_Exercise aim_
Please give the number of lines in the records below where the word "field" occurs, and nothing else.

··· Provided records ···

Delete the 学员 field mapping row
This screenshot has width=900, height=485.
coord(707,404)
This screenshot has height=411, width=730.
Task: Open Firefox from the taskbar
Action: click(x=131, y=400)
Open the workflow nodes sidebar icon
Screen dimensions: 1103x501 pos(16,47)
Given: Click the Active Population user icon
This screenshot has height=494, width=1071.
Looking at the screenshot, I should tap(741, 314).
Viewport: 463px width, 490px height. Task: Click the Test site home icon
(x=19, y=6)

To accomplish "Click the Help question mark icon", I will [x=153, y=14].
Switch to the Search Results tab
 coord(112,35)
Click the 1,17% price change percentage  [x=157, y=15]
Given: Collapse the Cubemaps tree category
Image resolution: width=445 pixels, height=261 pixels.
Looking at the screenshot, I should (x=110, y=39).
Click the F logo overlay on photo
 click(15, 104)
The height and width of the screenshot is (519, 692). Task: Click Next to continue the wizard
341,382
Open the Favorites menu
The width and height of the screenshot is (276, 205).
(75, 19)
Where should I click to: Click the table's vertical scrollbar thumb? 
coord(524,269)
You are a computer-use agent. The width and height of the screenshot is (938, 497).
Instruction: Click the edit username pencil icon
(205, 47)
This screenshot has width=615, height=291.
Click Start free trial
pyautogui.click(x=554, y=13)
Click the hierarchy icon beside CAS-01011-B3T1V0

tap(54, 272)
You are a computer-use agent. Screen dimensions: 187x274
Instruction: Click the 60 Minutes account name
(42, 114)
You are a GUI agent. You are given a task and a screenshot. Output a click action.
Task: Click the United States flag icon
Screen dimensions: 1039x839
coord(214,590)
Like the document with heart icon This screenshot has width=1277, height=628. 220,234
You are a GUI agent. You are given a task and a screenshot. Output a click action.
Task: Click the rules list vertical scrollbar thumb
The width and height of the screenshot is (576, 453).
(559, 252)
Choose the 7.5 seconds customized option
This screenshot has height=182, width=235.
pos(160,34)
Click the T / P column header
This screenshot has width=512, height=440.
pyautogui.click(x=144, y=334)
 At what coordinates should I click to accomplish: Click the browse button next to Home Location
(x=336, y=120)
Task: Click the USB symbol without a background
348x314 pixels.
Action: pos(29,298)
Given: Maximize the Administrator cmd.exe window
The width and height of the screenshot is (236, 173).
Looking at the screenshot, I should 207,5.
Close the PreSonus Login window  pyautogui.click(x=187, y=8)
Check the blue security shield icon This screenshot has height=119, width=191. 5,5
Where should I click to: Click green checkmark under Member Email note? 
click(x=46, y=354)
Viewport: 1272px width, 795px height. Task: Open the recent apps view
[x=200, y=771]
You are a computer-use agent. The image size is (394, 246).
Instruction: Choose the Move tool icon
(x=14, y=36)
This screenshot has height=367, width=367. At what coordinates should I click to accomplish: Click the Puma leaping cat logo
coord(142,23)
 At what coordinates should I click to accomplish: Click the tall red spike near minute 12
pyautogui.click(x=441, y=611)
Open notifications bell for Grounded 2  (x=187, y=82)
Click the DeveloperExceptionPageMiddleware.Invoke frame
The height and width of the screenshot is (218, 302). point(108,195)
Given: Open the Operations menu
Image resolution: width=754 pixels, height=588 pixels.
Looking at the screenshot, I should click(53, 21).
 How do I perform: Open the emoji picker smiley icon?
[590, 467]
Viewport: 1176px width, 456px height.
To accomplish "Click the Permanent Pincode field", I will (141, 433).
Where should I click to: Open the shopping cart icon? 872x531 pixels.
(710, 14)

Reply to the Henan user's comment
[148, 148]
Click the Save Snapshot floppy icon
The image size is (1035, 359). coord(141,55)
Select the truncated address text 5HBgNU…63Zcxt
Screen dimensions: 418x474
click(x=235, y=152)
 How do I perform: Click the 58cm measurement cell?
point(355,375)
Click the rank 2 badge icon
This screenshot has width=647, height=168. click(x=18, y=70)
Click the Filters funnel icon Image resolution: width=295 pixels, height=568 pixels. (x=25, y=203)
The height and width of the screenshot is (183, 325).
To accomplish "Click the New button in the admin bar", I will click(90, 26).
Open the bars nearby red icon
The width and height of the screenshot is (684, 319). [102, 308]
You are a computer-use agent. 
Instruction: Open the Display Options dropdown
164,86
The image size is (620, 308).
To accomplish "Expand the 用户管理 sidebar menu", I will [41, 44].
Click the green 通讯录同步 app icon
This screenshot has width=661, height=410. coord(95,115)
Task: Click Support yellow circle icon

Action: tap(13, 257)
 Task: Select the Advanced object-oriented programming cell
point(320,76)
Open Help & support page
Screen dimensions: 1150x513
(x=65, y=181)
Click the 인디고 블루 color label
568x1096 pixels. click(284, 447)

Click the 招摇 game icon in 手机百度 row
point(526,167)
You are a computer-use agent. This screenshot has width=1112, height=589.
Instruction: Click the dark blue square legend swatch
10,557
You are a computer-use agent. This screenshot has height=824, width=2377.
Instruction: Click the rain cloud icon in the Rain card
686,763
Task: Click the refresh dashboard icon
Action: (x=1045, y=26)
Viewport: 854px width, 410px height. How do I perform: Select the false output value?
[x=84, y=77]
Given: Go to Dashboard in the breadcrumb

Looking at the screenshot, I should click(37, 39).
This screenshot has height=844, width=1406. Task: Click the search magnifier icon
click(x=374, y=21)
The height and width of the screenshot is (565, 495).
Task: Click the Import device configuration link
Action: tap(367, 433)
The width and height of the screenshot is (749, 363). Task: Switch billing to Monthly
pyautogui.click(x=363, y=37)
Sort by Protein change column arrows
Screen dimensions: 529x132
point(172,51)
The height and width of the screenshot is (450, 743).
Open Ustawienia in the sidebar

···

_Response_
2